The lobbyist suggested that “Dalton McGuinty really admired Mike Harris” and his penchant for centralizing decisions in the premier’s office, he said.  “We’re led to believe Dalton McGuinty has taken the same approach,” he added, describing the current premier as a “student of Mike Harris.”

Brownell suggested the budget should have treated agriculture as a third priority, after health care and education.


The cuts to agriculture were made on high, with the agriculture minister “told it was coming,” he said.

The tragedy, he suggested, is that MPPs with the solutions are being ignored.  “I don’t think the premier is listening.”  With the government’s one-year anniversary approaching, he expressed hoped [sic] that McGuinty would reassess things and “realize the answers are right around him.”

He added to Brownell, “I feel sorry for you.  This is all coming right from the top.”

The MPP replied that his greatest disappointment of the term was that a promised forum involving the premier and all agricultural stakeholders – a part of the Liberal’s election platform – had yet to happen.

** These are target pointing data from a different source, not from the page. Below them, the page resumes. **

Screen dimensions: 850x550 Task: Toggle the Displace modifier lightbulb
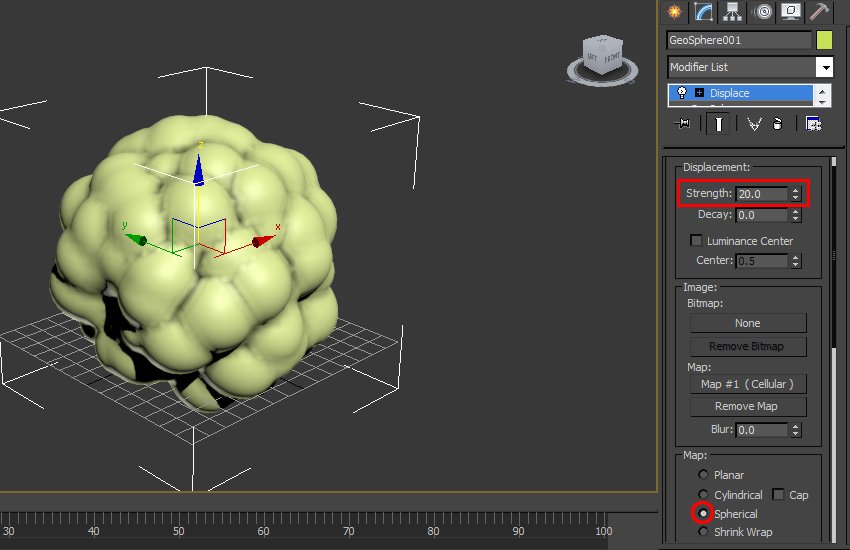coord(682,93)
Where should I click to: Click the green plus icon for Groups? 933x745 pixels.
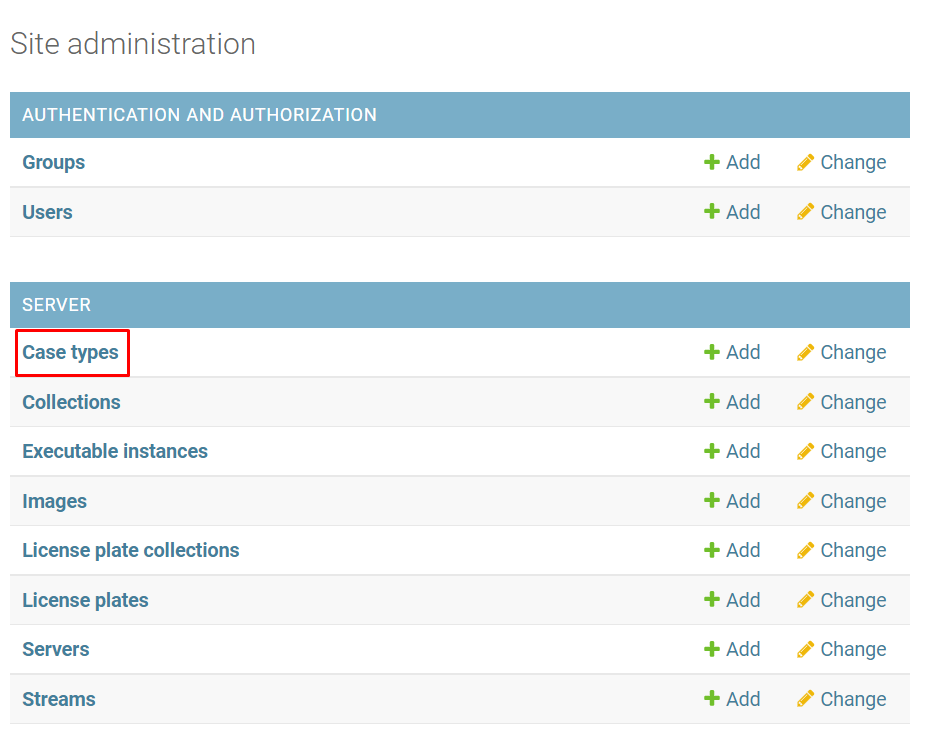point(712,162)
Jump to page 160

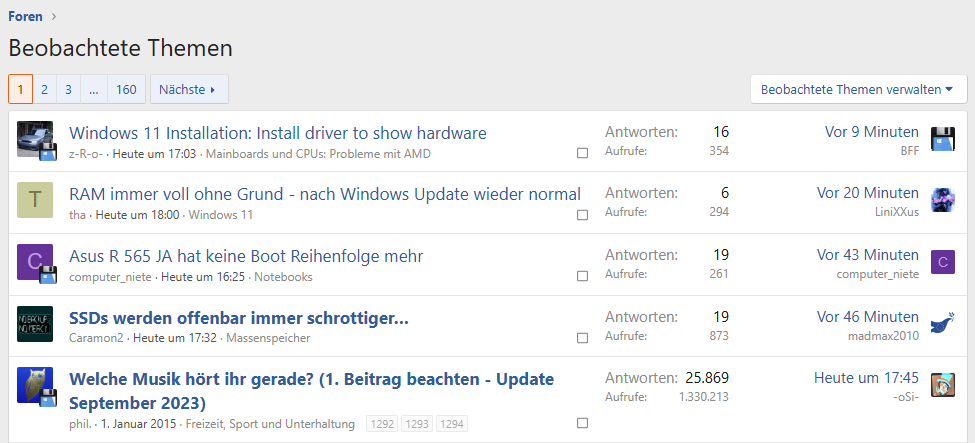point(126,90)
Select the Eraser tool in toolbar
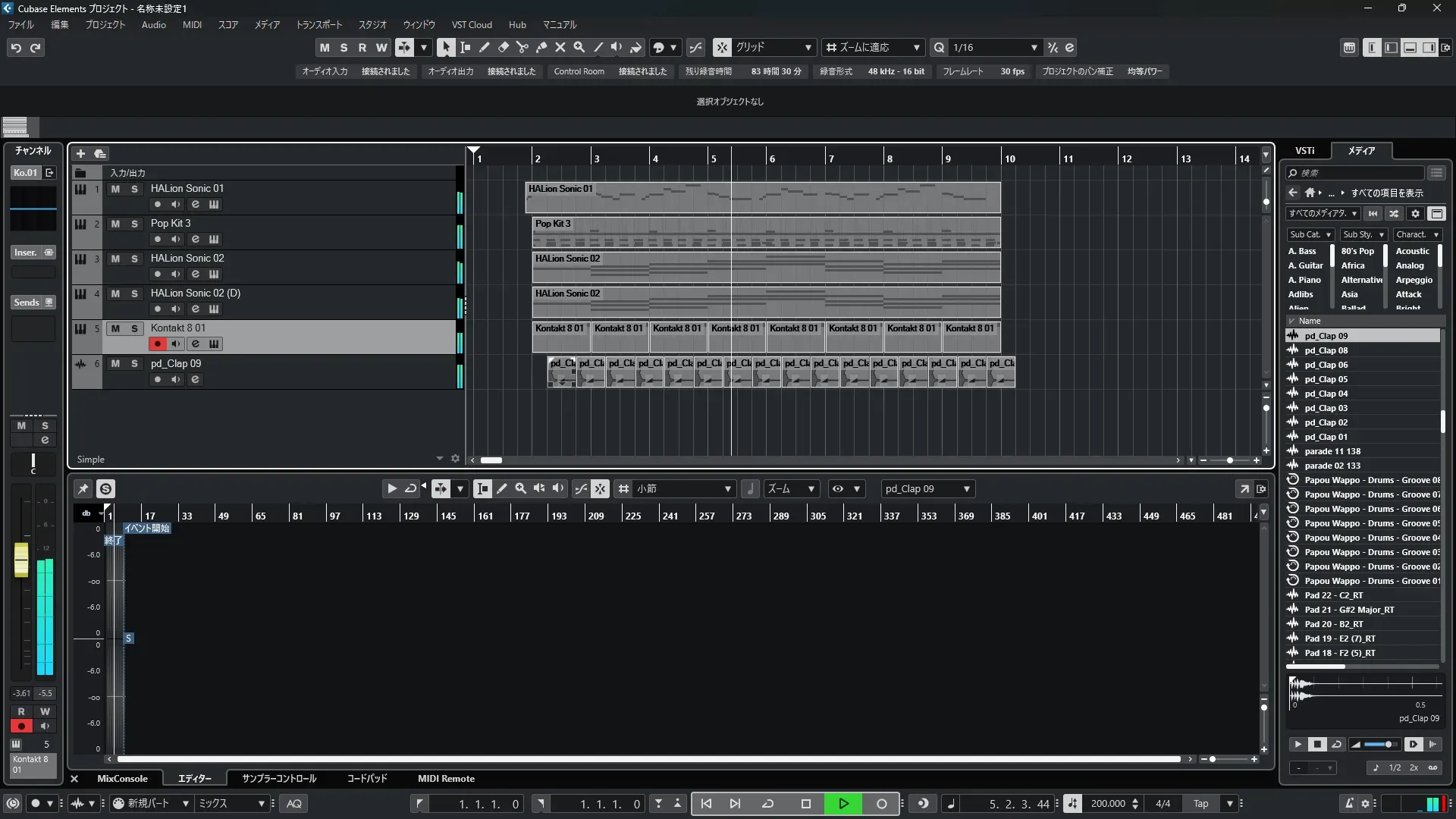Image resolution: width=1456 pixels, height=819 pixels. pos(503,48)

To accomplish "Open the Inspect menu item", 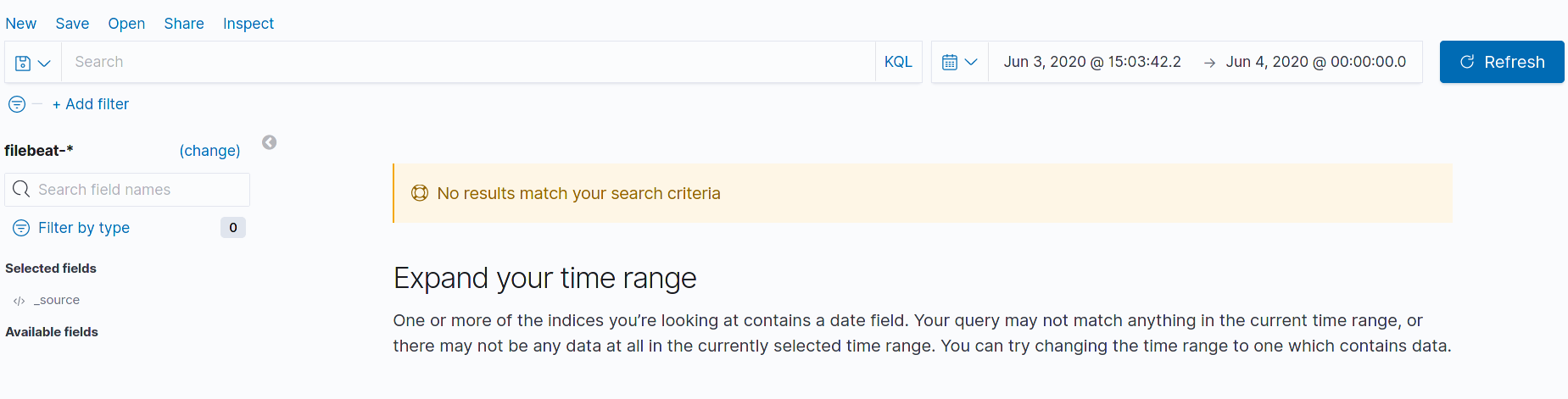I will click(248, 24).
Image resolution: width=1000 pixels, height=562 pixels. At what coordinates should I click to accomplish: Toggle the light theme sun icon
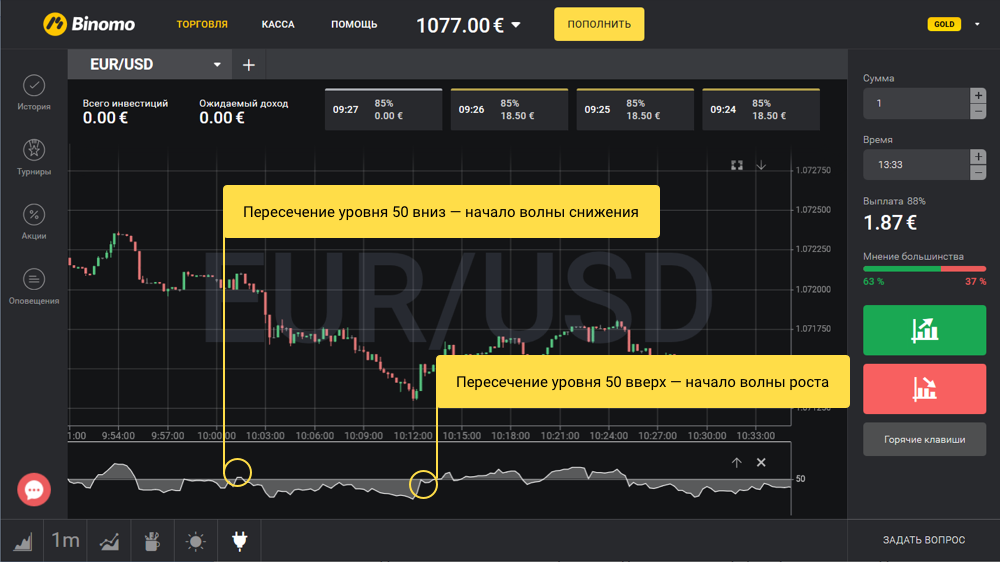195,541
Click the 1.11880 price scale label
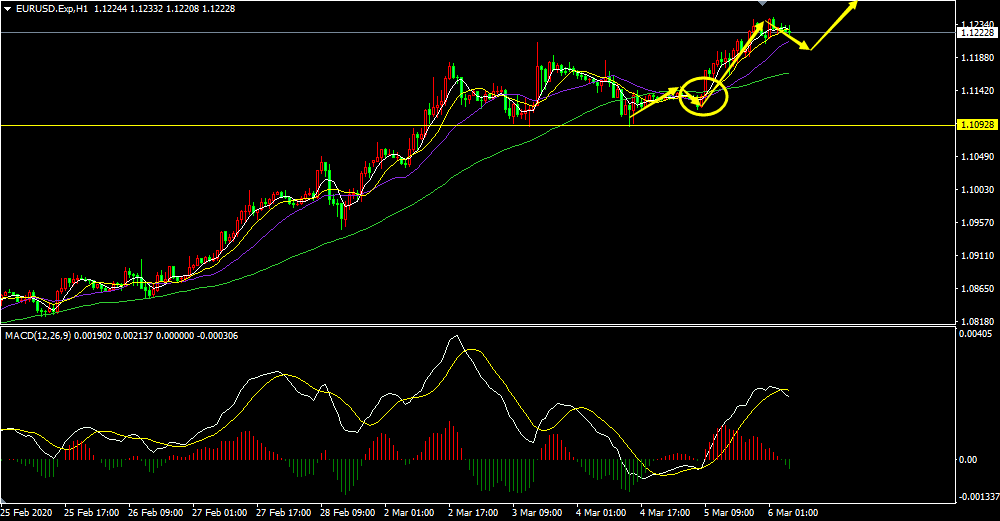Screen dimensions: 1000x521 pos(974,58)
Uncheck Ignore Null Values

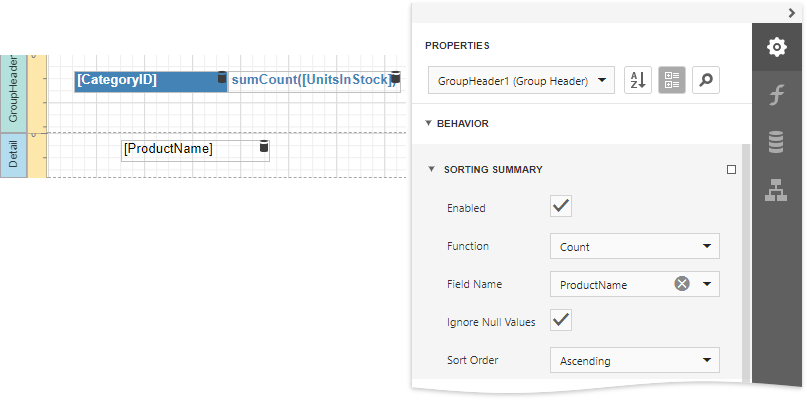click(x=561, y=321)
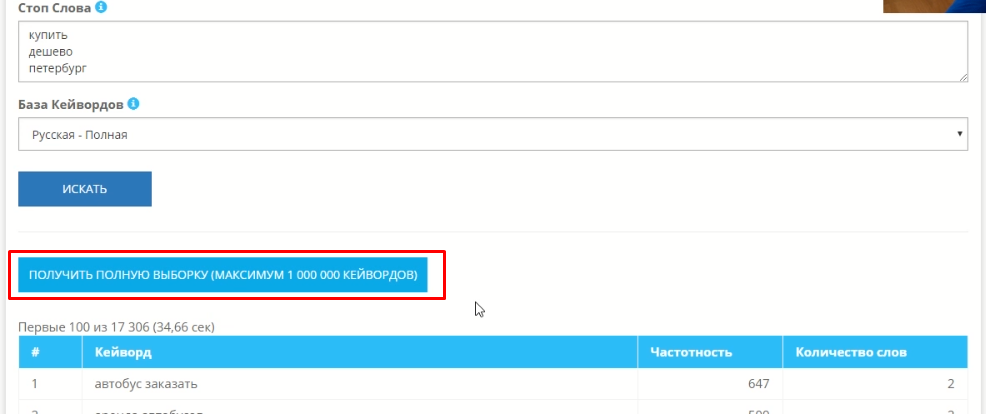Click ПОЛУЧИТЬ ПОЛНУЮ ВЫБОРКУ button
The image size is (986, 414).
[223, 275]
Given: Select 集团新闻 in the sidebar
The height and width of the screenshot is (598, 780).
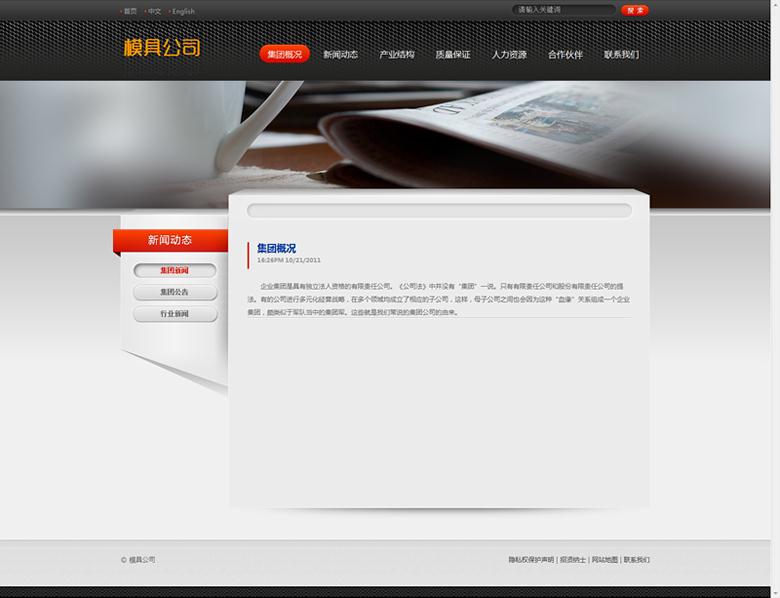Looking at the screenshot, I should [x=174, y=270].
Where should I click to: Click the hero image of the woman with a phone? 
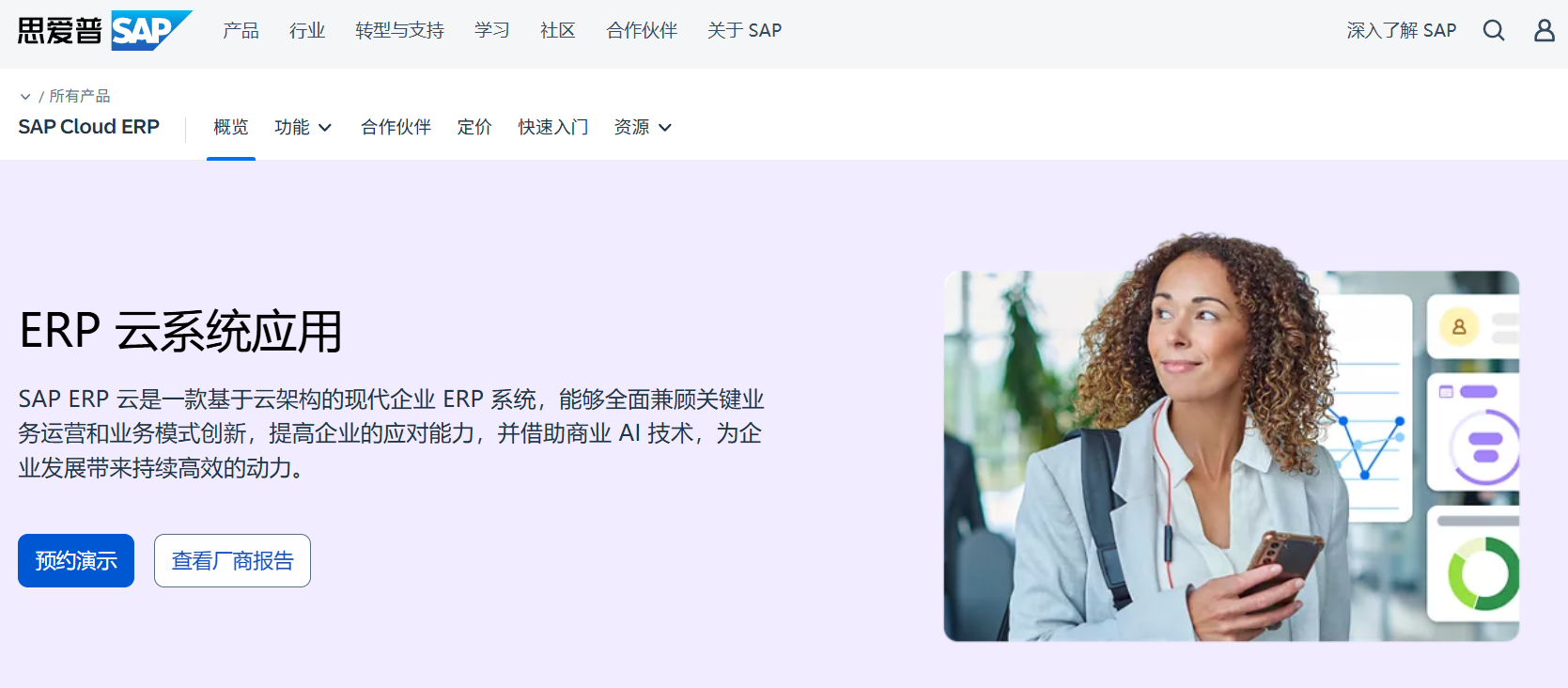pos(1232,438)
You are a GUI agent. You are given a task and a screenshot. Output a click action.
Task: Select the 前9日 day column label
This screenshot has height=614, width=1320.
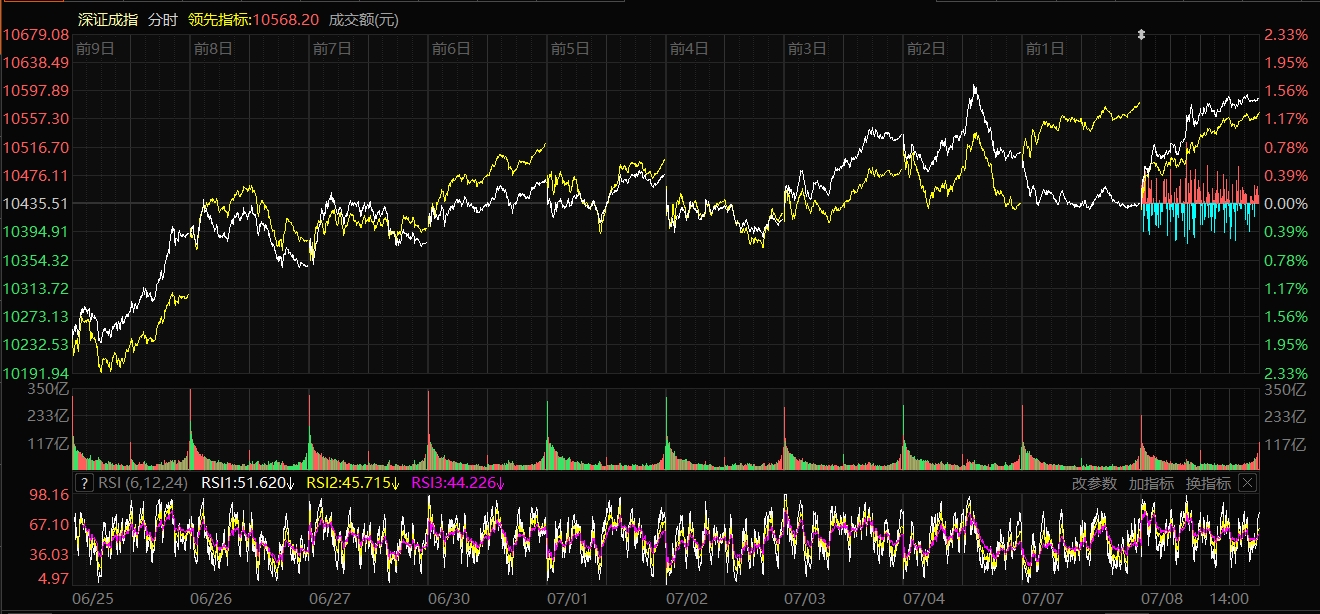[x=95, y=48]
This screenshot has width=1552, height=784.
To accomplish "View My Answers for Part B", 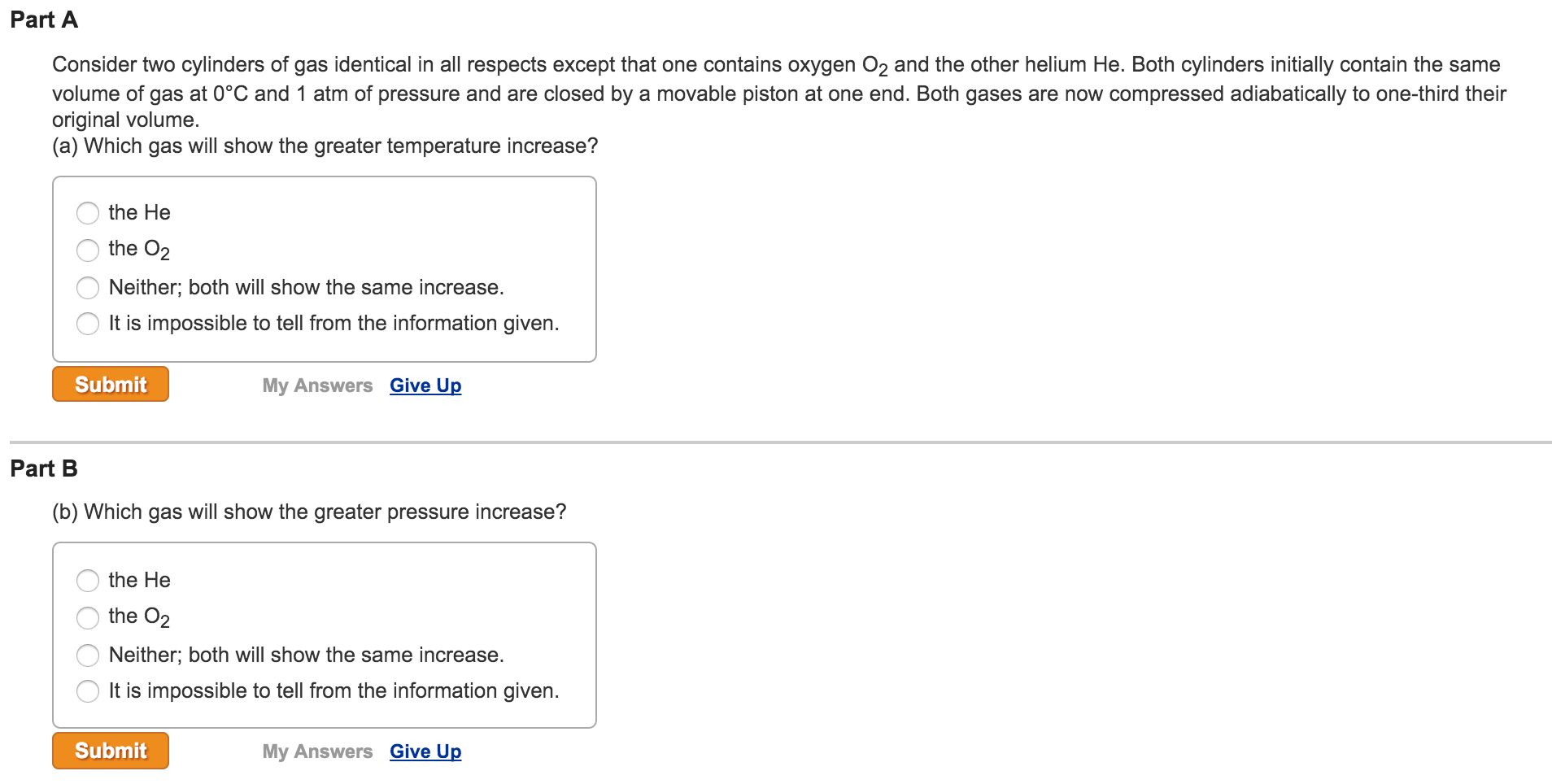I will pos(317,751).
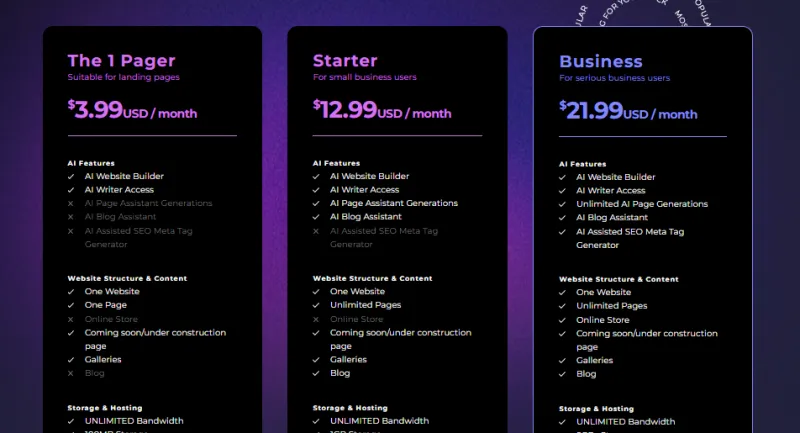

Brownell also brought news that the compliance date for large existing farms under the Nutrient Management will be pushed back to December 31, 2005 – if they apply for funding no later than sometime later this month.

He blamed the Nutrient Management Act regulations squarely on the actions of two municipal employees in Walkerton.  “It took two negligent individuals to create havoc in Ontario, and we see the results.”  He also expressed grave concern about the impact of water treatment requirements being foisted upon rural churches, corner stores and recreational facilities by the government.

Regarding the ongoing BSE crisis, he suggested his urban counterparts really weren’t getting it.  A June 16 BSE awareness barbecue on the lawn at Queen’s Park “was a purposeful and useful event,” drawing a long lineup of politicians eager to snag a burger.  “But nothing else happened.  There was no great groundswell,” he added, sounding frustrated.  “The message went out, but there was no action.”

Greatly outnumbered, “the rural members are struggling at Queen’s Park,” he said.  “The people who make policy in the ivory towers and the MPPs from urban areas are a massive group.”

He advised his listeners to assist him with making an impact behind government lines – by giving him written correspondence outlining their concerns.  Hard copy is more effective than a verbal message when dealing with a minister or their staff, he said.

Arden Schneckenburger told Brownell that he and his colleagues should have seen the rural cuts coming after the May budget. “You knew from that budget that there was going to be a 10 percent cut to OMAF.  I’m surprised the rural MPPs were caught off guard.”

Brownell suggested the budget should have treated agriculture as a third priority, after health care and education.  But that idea met with umbrage from Morrisburg-area beef farmer Ron Wilson.  “Agriculture should be number one,” said Wilson.